Il Financial Times riporta che il ministro delle Finanze irlandese Paschal Donohoe ha annunciato il ricevimento da parte di Apple dei 13,1 miliardi di euro in tasse + 1.2 miliardi di euro di interessi. L’intero importo verrà depositato in un conto di garanzia. Come abbiamo spiegato altre volte, tutte le decisioni della Commissione possono essere sottoposte al giudizio degli organi giurisdizionali dell’UE. Se uno Stato membro decide di impugnare una decisione della Commissione, deve comunque recuperare l’aiuto di Stato illegale ma deve depositare l’importo recuperato su un conto di garanzia in attesa dell’esito del procedimento dinanzi agli organi giurisdizionali dell’UE.
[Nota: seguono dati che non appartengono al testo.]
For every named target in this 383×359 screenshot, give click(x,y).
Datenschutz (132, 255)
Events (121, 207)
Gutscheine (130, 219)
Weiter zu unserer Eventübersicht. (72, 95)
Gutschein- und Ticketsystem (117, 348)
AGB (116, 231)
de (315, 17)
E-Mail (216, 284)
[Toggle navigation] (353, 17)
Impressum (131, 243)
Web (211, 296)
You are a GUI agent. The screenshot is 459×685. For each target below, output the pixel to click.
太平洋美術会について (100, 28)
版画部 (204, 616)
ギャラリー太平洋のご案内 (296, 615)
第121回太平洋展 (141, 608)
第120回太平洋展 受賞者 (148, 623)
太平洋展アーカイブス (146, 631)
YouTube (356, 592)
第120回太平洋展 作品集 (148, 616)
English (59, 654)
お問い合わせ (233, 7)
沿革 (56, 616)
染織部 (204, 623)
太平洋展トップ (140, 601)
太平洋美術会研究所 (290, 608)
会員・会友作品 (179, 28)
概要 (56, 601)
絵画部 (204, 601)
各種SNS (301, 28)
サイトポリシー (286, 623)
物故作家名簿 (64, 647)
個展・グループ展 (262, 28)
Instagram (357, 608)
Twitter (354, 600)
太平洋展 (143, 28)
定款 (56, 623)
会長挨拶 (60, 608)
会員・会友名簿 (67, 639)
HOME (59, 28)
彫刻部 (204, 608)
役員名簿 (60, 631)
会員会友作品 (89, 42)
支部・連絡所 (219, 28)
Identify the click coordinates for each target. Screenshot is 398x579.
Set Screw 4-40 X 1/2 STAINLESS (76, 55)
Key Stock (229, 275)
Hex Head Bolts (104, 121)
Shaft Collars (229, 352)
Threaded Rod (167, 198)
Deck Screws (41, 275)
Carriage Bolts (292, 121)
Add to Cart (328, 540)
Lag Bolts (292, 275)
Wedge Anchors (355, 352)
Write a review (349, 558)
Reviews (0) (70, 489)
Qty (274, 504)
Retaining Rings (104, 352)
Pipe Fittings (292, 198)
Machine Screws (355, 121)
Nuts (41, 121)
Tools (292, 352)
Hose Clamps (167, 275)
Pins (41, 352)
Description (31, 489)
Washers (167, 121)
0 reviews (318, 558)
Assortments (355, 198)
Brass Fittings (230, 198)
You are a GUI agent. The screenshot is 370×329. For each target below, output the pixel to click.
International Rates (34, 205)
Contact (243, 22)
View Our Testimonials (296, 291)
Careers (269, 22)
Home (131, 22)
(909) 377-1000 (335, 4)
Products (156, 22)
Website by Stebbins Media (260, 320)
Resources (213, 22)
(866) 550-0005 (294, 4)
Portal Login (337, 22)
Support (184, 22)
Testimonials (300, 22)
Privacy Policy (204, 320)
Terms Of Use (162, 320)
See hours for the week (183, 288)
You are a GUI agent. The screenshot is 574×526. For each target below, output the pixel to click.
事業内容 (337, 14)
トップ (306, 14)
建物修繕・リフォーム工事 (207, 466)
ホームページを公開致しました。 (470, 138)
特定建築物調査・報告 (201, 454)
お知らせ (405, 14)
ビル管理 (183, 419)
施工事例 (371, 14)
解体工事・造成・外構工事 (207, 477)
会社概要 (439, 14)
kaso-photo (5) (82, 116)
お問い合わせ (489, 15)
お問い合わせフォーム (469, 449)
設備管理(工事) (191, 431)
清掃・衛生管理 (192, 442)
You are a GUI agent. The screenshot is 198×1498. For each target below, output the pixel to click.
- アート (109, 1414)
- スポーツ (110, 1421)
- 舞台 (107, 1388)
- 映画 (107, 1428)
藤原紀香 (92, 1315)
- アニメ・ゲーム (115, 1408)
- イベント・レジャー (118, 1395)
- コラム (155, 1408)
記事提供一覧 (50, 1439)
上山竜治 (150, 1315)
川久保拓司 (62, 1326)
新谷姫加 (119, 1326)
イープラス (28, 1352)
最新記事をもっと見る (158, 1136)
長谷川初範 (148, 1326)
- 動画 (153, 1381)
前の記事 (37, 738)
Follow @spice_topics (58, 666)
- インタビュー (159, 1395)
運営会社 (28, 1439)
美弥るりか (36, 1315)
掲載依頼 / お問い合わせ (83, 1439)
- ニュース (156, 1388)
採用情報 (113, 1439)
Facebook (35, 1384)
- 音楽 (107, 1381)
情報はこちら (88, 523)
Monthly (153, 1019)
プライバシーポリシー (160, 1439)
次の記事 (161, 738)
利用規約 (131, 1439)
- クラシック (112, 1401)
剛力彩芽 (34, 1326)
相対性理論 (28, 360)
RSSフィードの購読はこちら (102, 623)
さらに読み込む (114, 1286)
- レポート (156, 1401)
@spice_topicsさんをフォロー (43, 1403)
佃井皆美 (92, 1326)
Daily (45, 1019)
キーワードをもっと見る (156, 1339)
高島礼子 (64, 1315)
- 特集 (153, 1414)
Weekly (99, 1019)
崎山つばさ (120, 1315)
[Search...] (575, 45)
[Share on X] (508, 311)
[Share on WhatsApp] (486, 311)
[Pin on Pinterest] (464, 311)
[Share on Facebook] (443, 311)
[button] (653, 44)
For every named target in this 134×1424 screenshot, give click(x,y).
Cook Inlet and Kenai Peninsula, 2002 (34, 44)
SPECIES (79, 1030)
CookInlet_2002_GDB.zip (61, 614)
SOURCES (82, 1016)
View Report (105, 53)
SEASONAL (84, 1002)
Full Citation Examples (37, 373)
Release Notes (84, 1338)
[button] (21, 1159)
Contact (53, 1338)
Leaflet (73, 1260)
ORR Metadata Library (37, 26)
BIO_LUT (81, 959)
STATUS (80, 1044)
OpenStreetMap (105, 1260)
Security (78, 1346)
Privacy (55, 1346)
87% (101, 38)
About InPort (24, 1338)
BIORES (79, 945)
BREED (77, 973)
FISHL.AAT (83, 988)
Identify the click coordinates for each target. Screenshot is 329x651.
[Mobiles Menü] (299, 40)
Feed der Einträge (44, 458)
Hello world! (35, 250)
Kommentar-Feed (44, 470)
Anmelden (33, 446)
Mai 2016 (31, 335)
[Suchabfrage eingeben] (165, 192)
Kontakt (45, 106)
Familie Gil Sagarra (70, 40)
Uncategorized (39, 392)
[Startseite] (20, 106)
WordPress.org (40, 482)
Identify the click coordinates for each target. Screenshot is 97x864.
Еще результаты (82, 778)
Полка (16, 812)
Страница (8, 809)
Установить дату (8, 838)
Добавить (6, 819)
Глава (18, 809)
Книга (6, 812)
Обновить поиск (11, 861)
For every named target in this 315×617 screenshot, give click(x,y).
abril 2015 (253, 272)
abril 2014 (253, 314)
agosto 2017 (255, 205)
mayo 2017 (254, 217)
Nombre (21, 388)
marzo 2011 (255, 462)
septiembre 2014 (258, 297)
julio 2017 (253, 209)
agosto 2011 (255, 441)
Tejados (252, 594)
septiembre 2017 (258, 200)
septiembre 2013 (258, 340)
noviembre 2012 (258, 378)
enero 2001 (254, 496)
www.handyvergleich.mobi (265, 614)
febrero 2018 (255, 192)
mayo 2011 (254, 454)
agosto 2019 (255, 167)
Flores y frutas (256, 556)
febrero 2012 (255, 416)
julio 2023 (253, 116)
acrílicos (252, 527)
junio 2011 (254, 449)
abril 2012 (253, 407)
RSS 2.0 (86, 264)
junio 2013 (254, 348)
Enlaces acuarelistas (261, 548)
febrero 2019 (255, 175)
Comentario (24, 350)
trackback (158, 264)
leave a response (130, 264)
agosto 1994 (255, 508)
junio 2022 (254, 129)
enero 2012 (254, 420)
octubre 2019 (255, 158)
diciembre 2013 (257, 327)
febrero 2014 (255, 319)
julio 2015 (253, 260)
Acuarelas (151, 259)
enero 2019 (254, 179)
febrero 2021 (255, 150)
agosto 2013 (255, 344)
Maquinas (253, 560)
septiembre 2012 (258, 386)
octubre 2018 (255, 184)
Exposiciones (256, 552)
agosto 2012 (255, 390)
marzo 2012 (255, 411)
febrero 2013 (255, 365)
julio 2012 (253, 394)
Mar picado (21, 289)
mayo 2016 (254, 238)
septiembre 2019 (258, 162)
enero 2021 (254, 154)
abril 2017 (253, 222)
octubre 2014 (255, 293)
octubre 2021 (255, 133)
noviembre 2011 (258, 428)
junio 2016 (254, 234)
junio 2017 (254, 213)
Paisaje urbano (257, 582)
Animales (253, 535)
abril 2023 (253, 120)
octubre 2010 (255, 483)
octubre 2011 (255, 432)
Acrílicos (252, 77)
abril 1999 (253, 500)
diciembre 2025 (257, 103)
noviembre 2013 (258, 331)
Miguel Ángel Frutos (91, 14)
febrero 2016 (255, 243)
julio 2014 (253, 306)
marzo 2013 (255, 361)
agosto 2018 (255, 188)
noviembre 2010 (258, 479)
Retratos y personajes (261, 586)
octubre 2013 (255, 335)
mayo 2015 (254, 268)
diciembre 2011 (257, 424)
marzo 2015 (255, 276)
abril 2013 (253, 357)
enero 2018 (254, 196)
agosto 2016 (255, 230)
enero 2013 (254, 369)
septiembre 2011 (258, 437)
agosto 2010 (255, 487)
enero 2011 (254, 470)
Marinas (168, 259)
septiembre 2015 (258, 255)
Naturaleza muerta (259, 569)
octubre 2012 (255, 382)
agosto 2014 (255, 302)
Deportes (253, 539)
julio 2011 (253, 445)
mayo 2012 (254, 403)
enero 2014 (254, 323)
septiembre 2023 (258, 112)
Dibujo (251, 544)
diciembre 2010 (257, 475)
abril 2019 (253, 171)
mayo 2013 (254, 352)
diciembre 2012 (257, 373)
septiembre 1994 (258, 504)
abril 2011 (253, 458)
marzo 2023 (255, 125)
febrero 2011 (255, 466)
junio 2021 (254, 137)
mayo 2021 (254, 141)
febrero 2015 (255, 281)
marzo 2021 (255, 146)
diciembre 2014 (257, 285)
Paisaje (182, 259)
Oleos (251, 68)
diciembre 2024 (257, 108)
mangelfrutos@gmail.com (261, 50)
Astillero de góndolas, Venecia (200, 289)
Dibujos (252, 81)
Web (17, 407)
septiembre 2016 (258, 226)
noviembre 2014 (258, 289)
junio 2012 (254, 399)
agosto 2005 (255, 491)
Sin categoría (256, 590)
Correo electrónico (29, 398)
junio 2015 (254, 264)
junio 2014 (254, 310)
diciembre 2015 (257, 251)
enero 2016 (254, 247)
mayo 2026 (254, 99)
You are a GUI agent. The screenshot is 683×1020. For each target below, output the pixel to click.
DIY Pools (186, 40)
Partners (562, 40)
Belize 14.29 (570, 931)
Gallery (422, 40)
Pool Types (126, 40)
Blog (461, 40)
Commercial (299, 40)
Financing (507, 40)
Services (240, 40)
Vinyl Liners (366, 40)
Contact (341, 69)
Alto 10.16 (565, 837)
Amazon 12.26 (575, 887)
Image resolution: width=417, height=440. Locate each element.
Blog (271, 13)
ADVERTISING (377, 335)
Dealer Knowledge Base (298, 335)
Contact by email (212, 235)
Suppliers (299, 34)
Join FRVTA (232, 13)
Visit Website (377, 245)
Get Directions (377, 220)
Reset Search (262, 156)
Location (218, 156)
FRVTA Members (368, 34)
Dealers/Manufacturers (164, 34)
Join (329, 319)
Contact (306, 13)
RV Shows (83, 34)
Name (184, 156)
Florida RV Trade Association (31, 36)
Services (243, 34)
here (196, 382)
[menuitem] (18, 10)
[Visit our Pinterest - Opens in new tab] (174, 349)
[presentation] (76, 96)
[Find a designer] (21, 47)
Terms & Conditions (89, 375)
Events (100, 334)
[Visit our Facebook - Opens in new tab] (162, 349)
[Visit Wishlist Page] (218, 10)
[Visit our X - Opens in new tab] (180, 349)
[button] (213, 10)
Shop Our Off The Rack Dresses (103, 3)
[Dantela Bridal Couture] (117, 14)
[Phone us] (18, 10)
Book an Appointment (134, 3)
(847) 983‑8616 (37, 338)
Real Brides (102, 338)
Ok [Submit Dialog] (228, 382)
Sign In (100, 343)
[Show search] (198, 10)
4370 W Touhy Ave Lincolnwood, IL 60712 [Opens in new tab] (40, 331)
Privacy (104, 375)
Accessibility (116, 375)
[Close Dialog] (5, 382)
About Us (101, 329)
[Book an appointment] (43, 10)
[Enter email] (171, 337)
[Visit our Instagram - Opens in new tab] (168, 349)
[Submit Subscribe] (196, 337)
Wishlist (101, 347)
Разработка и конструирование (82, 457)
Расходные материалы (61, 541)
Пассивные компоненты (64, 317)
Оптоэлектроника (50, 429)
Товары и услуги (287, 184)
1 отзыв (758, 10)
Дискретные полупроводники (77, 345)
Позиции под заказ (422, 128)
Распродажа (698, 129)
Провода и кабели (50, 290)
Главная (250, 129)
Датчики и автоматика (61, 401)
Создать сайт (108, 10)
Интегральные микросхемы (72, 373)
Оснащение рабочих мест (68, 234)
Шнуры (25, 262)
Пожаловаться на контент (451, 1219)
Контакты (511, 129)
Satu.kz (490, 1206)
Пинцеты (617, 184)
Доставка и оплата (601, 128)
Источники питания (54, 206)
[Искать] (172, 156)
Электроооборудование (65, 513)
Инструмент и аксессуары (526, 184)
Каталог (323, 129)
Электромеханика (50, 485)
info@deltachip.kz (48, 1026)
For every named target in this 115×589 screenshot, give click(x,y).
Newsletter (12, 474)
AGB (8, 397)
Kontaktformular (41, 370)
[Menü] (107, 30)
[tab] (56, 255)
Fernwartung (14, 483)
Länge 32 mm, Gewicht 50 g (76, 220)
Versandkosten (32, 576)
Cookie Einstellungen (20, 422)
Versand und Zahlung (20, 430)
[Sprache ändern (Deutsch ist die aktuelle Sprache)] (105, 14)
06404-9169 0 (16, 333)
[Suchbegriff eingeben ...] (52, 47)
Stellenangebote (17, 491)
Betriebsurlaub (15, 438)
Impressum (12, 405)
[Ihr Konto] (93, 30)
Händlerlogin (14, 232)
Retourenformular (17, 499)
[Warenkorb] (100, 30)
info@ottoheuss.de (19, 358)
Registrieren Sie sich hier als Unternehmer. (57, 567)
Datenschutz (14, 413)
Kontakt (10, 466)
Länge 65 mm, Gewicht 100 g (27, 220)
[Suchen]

Apple ha presentato appello alla Corte di giustizia e anche la stessa Irlanda ha fatto ricorso contro l’intervento di Bruxelles. Il ministero del Tesoro irlandese nel dicembre del 2016 aveva parlato di “interferenza nella sovranità nazionale” di “una comprensione errata di come funziona la tassazione delle multinazionali”. Nell’ottobre del 2017 l’UE aveva segnalato l’Irlanda alla Corte europea di Giustizia obbligando a raccogliere le tasse arretrate.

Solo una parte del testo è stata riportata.